Copy the listing below word for word, keeping every line unchanged.

**RECORDS**
----
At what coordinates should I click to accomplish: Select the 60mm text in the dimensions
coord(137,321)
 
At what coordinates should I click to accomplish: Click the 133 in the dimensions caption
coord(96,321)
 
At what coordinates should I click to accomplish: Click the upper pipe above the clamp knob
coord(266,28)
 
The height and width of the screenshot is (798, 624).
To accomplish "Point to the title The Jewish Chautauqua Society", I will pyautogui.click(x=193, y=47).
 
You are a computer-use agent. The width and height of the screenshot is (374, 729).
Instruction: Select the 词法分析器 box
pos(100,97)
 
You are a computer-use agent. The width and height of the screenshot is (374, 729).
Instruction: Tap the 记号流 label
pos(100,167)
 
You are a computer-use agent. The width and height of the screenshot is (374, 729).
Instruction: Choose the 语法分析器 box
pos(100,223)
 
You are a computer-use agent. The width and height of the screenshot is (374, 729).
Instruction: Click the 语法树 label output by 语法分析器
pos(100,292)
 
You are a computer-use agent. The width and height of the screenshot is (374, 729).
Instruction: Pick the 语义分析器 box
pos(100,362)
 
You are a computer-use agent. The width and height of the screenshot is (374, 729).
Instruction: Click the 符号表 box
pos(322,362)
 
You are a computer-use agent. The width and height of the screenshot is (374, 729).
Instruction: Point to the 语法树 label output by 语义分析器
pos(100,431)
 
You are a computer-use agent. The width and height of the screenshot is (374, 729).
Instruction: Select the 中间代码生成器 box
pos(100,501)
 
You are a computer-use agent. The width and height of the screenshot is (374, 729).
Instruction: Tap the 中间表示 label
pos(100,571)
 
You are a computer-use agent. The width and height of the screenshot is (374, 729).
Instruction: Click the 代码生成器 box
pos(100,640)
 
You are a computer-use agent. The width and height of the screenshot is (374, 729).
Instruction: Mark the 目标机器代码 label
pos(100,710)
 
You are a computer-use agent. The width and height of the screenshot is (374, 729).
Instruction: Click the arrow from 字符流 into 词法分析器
----
**FULL OUTPUT**
At what coordinates should I click to accomplish: Select the 60mm text in the dimensions
coord(137,321)
 
At what coordinates should I click to accomplish: Click the 133 in the dimensions caption
coord(96,321)
 
At what coordinates should I click to accomplish: Click the upper pipe above the clamp knob
coord(266,28)
 
The height and width of the screenshot is (798, 624).
To accomplish "Point to the title The Jewish Chautauqua Society", I will pyautogui.click(x=193, y=47).
 
You are a computer-use agent. The width and height of the screenshot is (374, 729).
Instruction: Select the 词法分析器 box
pos(100,97)
 
You are a computer-use agent. The width and height of the screenshot is (374, 729).
Instruction: Tap the 记号流 label
pos(100,167)
 
You are a computer-use agent. The width and height of the screenshot is (374, 729).
Instruction: Choose the 语法分析器 box
pos(100,223)
 
You are a computer-use agent. The width and height of the screenshot is (374, 729).
Instruction: Click the 语法树 label output by 语法分析器
pos(100,292)
 
You are a computer-use agent. The width and height of the screenshot is (374, 729).
Instruction: Pick the 语义分析器 box
pos(100,362)
 
You are a computer-use agent. The width and height of the screenshot is (374, 729).
Instruction: Click the 符号表 box
pos(322,362)
 
You are a computer-use agent. The width and height of the screenshot is (374, 729).
Instruction: Point to the 语法树 label output by 语义分析器
pos(100,431)
 
You are a computer-use agent. The width and height of the screenshot is (374, 729).
Instruction: Select the 中间代码生成器 box
pos(100,501)
 
You are a computer-use agent. The width and height of the screenshot is (374, 729).
Instruction: Tap the 中间表示 label
pos(100,571)
 
You are a computer-use agent. The width and height of the screenshot is (374, 729).
Instruction: Click the 代码生成器 box
pos(100,640)
 
You are a computer-use agent. The width and height of the screenshot is (374, 729).
Instruction: Mark the 目标机器代码 label
pos(100,710)
 
You are a computer-use agent. The width and height of the screenshot is (374, 729).
Instruction: Click the arrow from 字符流 into 词法分析器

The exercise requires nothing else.